An HDMA3-modulated MW carrier sends the same data on upper and lower sidebands, effectively halving the data rate of DRM. There is a full carrier present, which represents approximately 25% of the transmitted power and does not contain any data. Currently, there are four HDMA-3 stations transmitting in the US.

Both systems can make pre-corrections to the modulated signal in the exciter to compensate for amplifier non-linearities. This can greatly improve the MER and SNR.

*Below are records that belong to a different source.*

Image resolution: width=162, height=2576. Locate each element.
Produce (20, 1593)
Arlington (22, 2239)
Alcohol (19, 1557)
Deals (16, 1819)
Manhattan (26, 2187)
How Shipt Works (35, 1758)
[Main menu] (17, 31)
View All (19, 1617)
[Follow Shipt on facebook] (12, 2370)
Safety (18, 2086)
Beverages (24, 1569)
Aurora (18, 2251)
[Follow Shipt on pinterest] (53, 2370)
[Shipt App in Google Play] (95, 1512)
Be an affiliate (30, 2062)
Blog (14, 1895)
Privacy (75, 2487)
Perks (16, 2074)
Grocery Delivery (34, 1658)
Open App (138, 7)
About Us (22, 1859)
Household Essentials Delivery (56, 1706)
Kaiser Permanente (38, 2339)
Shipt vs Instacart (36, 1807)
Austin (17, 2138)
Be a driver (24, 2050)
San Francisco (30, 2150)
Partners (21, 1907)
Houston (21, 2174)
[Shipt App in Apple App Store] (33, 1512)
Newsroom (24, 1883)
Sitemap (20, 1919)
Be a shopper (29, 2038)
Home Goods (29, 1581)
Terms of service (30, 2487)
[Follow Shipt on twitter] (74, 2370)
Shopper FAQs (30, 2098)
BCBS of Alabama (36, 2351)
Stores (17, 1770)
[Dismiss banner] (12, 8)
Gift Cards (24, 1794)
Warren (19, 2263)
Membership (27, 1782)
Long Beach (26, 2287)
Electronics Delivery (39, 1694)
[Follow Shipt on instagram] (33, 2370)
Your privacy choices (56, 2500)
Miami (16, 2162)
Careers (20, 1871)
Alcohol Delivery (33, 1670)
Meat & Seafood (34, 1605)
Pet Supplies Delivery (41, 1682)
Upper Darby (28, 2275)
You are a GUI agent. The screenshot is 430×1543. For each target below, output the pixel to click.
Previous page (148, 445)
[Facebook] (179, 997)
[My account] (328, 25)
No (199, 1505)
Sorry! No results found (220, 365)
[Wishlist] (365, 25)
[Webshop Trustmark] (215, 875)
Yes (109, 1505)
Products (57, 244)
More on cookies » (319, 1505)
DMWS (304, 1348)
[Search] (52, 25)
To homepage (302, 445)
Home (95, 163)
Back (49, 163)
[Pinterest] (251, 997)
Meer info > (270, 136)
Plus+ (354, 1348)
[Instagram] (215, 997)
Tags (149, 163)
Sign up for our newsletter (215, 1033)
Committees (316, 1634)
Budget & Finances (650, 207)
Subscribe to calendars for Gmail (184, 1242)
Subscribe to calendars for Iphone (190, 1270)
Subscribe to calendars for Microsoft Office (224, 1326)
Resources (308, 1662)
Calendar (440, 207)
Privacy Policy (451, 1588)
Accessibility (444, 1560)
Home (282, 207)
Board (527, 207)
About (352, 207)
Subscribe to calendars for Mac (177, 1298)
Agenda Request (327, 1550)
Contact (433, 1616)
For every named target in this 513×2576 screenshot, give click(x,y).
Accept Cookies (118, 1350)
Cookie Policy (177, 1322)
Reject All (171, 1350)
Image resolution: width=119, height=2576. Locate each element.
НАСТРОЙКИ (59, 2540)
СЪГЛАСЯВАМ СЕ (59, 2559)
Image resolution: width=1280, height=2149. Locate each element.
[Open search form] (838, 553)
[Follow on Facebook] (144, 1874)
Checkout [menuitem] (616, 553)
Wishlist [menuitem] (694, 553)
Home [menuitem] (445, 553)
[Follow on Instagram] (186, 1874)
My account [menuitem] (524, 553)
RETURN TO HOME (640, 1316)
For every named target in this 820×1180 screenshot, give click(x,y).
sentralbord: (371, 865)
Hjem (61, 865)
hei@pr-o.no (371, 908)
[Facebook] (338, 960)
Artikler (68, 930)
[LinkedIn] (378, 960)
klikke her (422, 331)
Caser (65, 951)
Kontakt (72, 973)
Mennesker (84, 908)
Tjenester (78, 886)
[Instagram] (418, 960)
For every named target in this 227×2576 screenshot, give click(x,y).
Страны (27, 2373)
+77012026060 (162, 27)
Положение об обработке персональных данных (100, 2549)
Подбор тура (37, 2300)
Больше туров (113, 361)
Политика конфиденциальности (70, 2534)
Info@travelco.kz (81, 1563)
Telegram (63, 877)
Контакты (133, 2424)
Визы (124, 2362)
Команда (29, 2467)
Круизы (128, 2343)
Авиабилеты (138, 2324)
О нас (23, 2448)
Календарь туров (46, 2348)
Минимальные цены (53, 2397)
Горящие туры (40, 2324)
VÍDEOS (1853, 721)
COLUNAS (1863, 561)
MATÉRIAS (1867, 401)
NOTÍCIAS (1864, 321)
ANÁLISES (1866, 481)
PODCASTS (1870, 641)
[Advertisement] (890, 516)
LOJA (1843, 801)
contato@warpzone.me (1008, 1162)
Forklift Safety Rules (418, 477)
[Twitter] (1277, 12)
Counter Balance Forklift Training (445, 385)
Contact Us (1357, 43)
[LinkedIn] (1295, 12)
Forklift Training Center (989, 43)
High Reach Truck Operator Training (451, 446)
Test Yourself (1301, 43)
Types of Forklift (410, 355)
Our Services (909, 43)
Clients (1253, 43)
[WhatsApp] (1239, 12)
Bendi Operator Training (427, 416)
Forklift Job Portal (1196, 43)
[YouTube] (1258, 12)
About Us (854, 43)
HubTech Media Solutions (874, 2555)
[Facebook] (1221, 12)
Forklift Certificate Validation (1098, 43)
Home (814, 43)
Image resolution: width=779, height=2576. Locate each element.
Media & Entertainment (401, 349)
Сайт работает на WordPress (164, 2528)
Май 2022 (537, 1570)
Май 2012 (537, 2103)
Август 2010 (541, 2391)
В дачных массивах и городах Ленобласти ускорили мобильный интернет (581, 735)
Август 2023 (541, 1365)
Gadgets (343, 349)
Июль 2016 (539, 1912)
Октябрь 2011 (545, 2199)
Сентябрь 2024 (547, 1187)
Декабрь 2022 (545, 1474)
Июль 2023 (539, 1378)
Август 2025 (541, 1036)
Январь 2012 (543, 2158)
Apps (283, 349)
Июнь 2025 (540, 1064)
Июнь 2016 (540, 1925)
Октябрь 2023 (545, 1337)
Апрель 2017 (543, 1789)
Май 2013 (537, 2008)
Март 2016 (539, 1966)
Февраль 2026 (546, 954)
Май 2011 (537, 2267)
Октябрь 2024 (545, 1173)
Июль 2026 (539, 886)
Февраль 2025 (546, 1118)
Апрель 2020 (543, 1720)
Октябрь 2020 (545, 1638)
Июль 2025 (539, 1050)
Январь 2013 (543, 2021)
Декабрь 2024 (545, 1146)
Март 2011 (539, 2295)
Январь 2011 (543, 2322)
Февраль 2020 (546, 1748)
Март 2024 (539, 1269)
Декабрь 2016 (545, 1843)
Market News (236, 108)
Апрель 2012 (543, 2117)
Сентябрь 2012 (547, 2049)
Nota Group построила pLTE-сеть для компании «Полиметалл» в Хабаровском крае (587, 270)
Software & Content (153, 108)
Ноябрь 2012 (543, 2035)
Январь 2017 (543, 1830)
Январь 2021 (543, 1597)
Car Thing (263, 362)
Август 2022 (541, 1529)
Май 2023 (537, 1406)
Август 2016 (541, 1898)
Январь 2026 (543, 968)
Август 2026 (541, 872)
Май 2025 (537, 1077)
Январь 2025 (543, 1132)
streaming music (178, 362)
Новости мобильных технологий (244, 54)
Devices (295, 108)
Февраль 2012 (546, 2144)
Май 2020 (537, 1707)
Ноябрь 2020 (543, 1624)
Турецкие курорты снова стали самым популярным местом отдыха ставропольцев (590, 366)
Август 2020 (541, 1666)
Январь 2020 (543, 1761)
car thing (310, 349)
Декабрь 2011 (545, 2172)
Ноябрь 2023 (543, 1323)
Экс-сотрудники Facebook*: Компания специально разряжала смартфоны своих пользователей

The other perceived technical issue with AM radio is sound quality. This has to do mostly with poor-quality receivers, although there are some AM stations that are transmitting reduced-quality audio as well. There is a false notion that anything “digital” sounds better than analog. I would posit; it depends on several factors. Low-bit-rate audio codecs can sound abysmal. That being said, the newer high-efficiency audio codecs can sound quite good, but there are limits. With HD Radio, there is only one codec available; HDC+SBR. With DRM there are several; xHE-AAC, HE-AAC. xHE-AAC is designed to work with voice and can use bit rates as low as 12 kbps. It is possible for a robustly transmitted low-bit-rate codec to sound good with voice. It can sound okay with music, but not as good as analog FM.

Conclusion

Can an all-digital modulation format work well on the Standard Broadcast Band? The answer is; it’s complicated. One of the big positives of AM is that it is a very simple and well-tested system. Adding many layers of encoding and decoding is a violation of the KISS principle. That being said, using a digital modulation method that has been refined for mobile use over the years is a step in the right direction. There still is an issue with digital receivers; both HD and DRM. From what I have read, both formats are currently being included in several radio chip sets, yet I do not find those options in most car radios. There is a lack of public awareness, at least in the United States about digital radio in general. When someone says digital, most people think of streaming. When I am driving a rental car, I seldom find HD Radio, I do find Sirius/XM and all types of internet connectivity via smartphone apps.